## MATERIAL SHOWN
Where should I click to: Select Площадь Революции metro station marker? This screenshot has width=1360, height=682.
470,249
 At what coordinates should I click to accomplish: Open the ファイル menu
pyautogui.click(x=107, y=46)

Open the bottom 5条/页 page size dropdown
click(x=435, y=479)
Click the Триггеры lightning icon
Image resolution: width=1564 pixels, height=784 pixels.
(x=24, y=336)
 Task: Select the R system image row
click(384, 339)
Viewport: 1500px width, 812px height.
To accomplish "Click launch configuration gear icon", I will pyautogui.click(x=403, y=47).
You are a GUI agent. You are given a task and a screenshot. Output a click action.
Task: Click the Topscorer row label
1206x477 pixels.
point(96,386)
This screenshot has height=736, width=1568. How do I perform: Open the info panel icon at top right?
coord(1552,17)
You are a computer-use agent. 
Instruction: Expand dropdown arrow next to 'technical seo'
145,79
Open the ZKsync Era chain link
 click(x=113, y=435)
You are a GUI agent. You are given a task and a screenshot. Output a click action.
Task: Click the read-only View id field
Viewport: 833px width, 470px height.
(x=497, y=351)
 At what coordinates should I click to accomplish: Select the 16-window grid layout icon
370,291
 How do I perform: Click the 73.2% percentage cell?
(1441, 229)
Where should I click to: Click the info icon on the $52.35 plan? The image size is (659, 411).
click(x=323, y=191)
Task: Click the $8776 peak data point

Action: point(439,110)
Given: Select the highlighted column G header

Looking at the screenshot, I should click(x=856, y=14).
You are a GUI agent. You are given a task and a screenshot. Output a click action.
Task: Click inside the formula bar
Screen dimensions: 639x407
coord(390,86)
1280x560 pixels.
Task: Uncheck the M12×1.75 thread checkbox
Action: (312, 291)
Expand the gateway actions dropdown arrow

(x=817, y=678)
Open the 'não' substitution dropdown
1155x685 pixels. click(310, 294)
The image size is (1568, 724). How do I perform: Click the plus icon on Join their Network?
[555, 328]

## YOUR GOAL
Give back, word for word, the lines of the records that run from the one holding "Open the 'não' substitution dropdown" to the very last.

## OUTPUT OF THE TASK
Open the 'não' substitution dropdown
1155x685 pixels. click(310, 294)
The image size is (1568, 724). How do I perform: Click the plus icon on Join their Network?
[555, 328]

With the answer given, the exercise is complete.